ISO In Photography
ISO in photography is a camera’s sensitivity to light.
Along with aperture, and shutter speed, ISO makes up the exposure of an image.
What Do The Numbers On Your Camera Mean?
The International Organization for Standardization applies a standard value to ISO settings. This means that different camera companies are using the same standards.
In the days of film, depending on what film was used, photographers were locked into what was called ASA. Film had sensitivity values of ASA 50, 100, 200, 400, 800 and 1600.
Today with digital cameras, a photographer can easily toggle between different sensitivities. Now called ISO!
What Do The Numbers On Your Camera Do?
With ISO, the sensitivity to light is doubling with each full stop.
Example: ISO 400 is two times more sensitive to light than ISO 200, and four times more sensitive to light than 100.
ISO – Noise & Grain
The higher you raise your ISO, the more digital noise and grain you get on your image.
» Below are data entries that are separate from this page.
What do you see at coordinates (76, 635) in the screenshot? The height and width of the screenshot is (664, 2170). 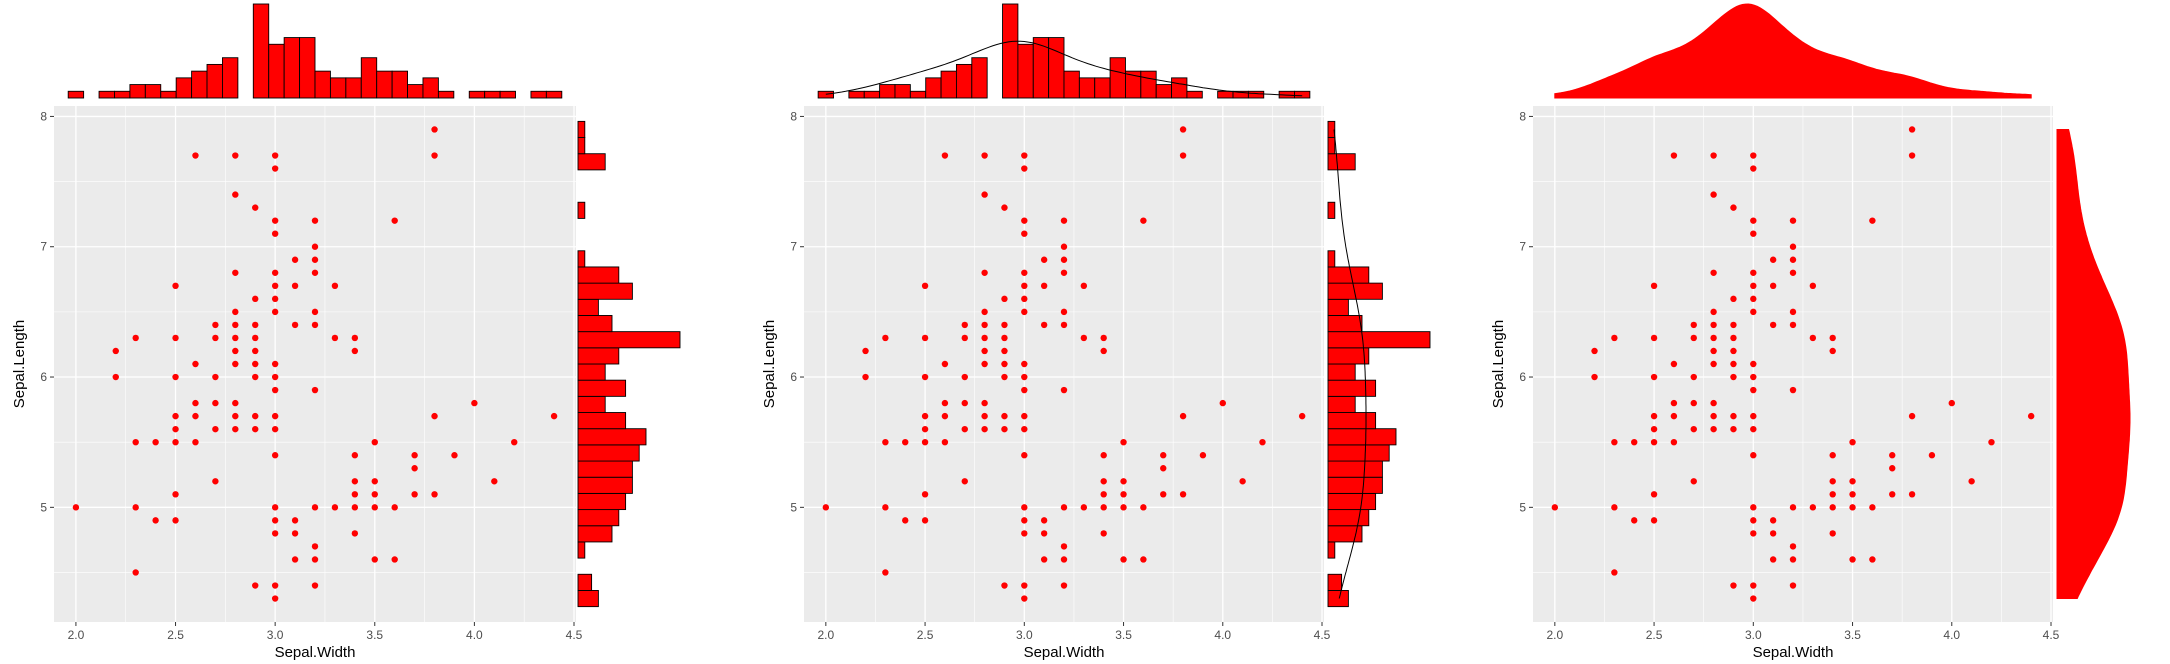 I see `x-tick-label: 2.0` at bounding box center [76, 635].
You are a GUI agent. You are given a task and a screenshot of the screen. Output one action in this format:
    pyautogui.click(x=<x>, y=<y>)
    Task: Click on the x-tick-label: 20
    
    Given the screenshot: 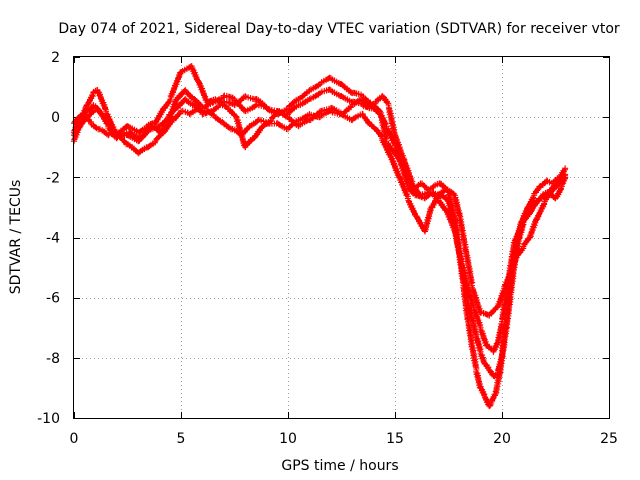 What is the action you would take?
    pyautogui.click(x=502, y=439)
    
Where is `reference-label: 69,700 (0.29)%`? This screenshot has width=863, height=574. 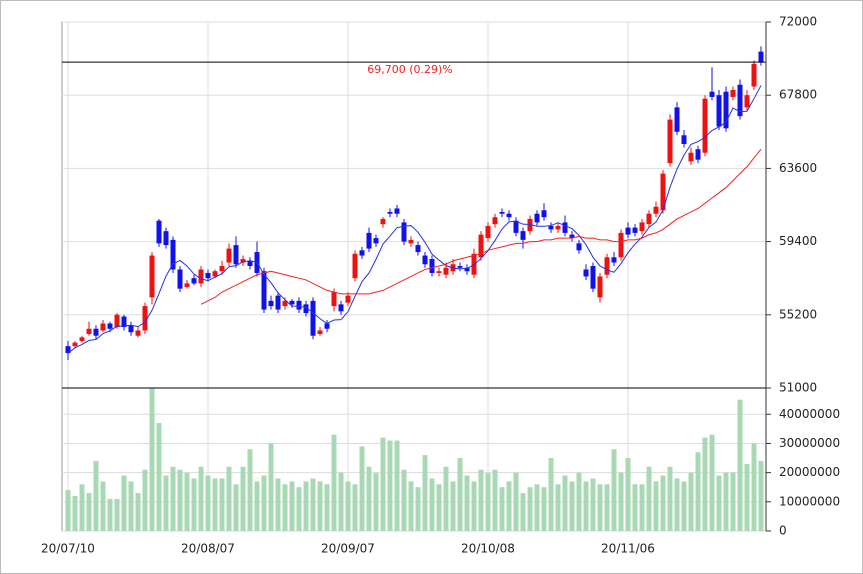
reference-label: 69,700 (0.29)% is located at coordinates (410, 70).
Here’s a tip! For higher quality images, shoot with the lowest ISO you can.
Who Cares About Noise
Your clients do. Would you rather be given a grainy image or a clean image?
Some photographers don’t care at all about this. In street photography, for example, they will intentionally shoot with a higher ISO for a grainy look.
The noise from shooting with high ISO settings can give a digital photo a gritty look, or possibly old school film looks.
The Latest Cameras & ISO
Many photographers use “P-Mode” (Program Mode) while shooting. This means you are allowing the camera to choose the exposure settings for you. It will do its very best and choose an ISO for you!
This could work. Sometimes! Cameras are getting better at metering light, and selecting usable settings.
New cameras are pushing the limits of ISO. High ISO values are possible without all the noise.
Also, cameras are getting much better at choosing exposure settings for you, but still, none of them come close to competing against a well-informed, skilled photographer, like yourself!